*SHORT PROBLEM 1*. According to the post, what state does the commenter live in?

*PAGE TEXT*.

----

October 29, 2008
I'm gonna
do it, I'm gonna move to Canada with my gay friends so I can drink coffee over the Sunday New York Times before watching rugby. So there! full list
-
Only, I'm totally not going to they have, like, SNOW, over there which is frozen water on the GROUND, completely unnatural in every conceivable way and they have this thing that they call hockey only it's played on ice so it's like ICE hockey and that's the whole frozen water thing again and I just don't get it. If I want frozen water I've got a perfectly good freezer sitting just over there.
-
Pea coats are only #111?!? I've worn a pea coat since I was knee high to a sailor, and I'm about as white as they come! (Damn albinos, always skewing the curve.)
-
Serge Blanco loves him some rugby.
-
#1 Coffee I am drinking coffee right now. But I am 1/32nd Pottawatomie* so only 0.968% of me is enjoying it. Hell, coffee got me through #81 Graduate School. *Great-great-great grandpa was adopted. By white people. Because white people like #113 Adopting Kids That Aren't White. Also, this morning my wife (who has an #47 Art Degree and likes #57 Juno) put on her #111 Pea Coat so she could stay warm on the way to work. However, we live in Minnesota so we hardly find ourselves #71 Being the only white person around. And I don't find myself #75 Threatening to Move to Canada because, dude, Minnesota: We're practically in Canada already. So we don't really fit the list. Is this #50 Irony? Probably not. But if it was I would like it.

----

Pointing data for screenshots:

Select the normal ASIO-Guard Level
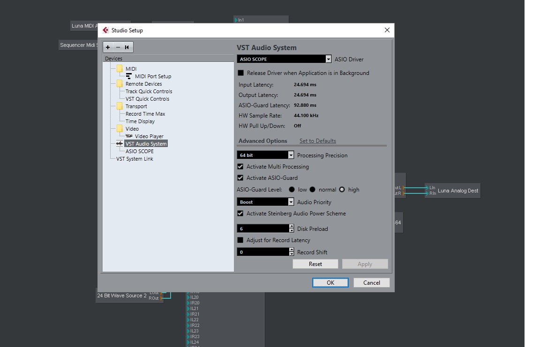Viewport: 540px width, 347px height. coord(313,190)
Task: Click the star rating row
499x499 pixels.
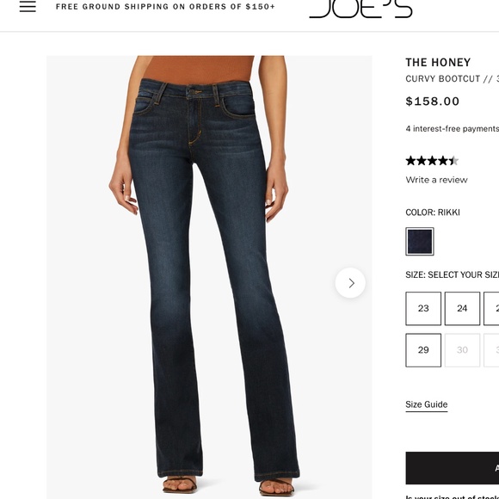Action: click(432, 161)
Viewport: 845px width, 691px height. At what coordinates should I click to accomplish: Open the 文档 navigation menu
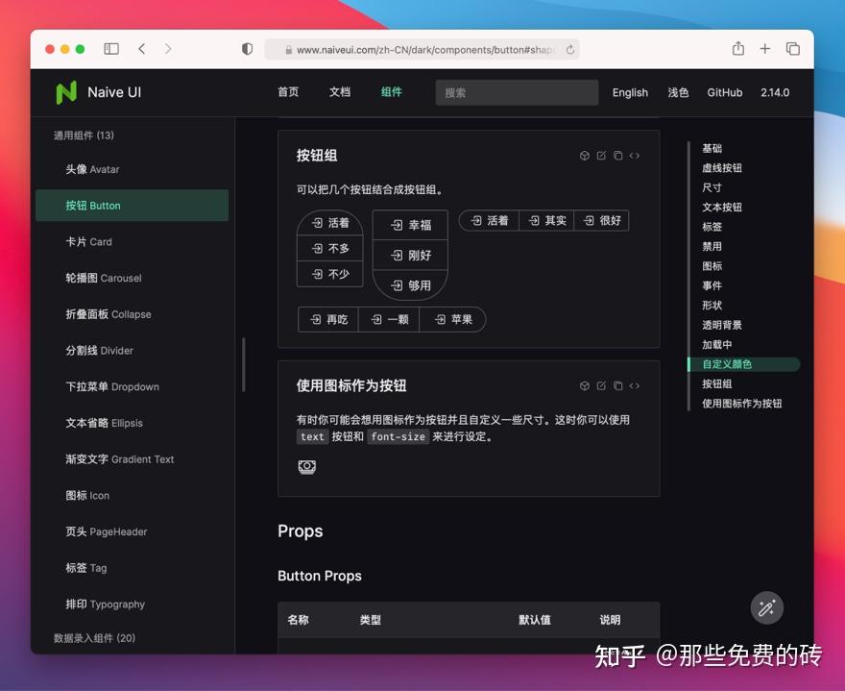tap(338, 92)
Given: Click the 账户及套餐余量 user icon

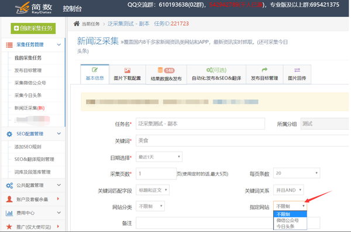Looking at the screenshot, I should point(9,199).
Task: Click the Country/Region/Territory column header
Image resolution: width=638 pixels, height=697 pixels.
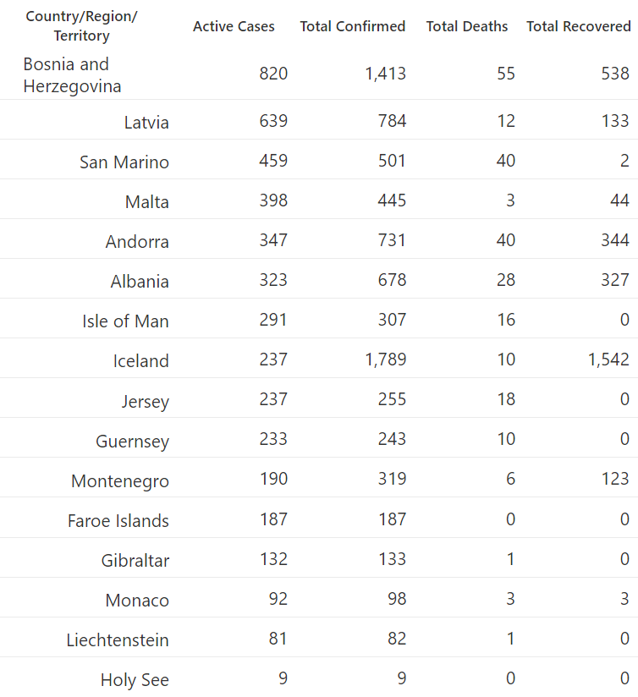Action: tap(82, 25)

----

*SHORT PROBLEM 2*. Turn the entries into a numbered list, starting at the line that contains "Task: Click the star rating row" and ending at the last line of the entries. Skip blank lines and leave out the pictures.

*FULL RESPONSE 1*. Minnesota

*FULL RESPONSE 2*.
1. Task: Click the star rating row
2. 499x499 pixels.
3. Action: click(432, 161)
4. Viewport: 845px width, 691px height. At what coordinates should I click to accomplish: Open the 文档 navigation menu
5. tap(338, 92)
6. Given: Click the 账户及套餐余量 user icon
7. Looking at the screenshot, I should point(9,199).
8. Task: Click the Country/Region/Territory column header
9. Image resolution: width=638 pixels, height=697 pixels.
10. Action: tap(82, 25)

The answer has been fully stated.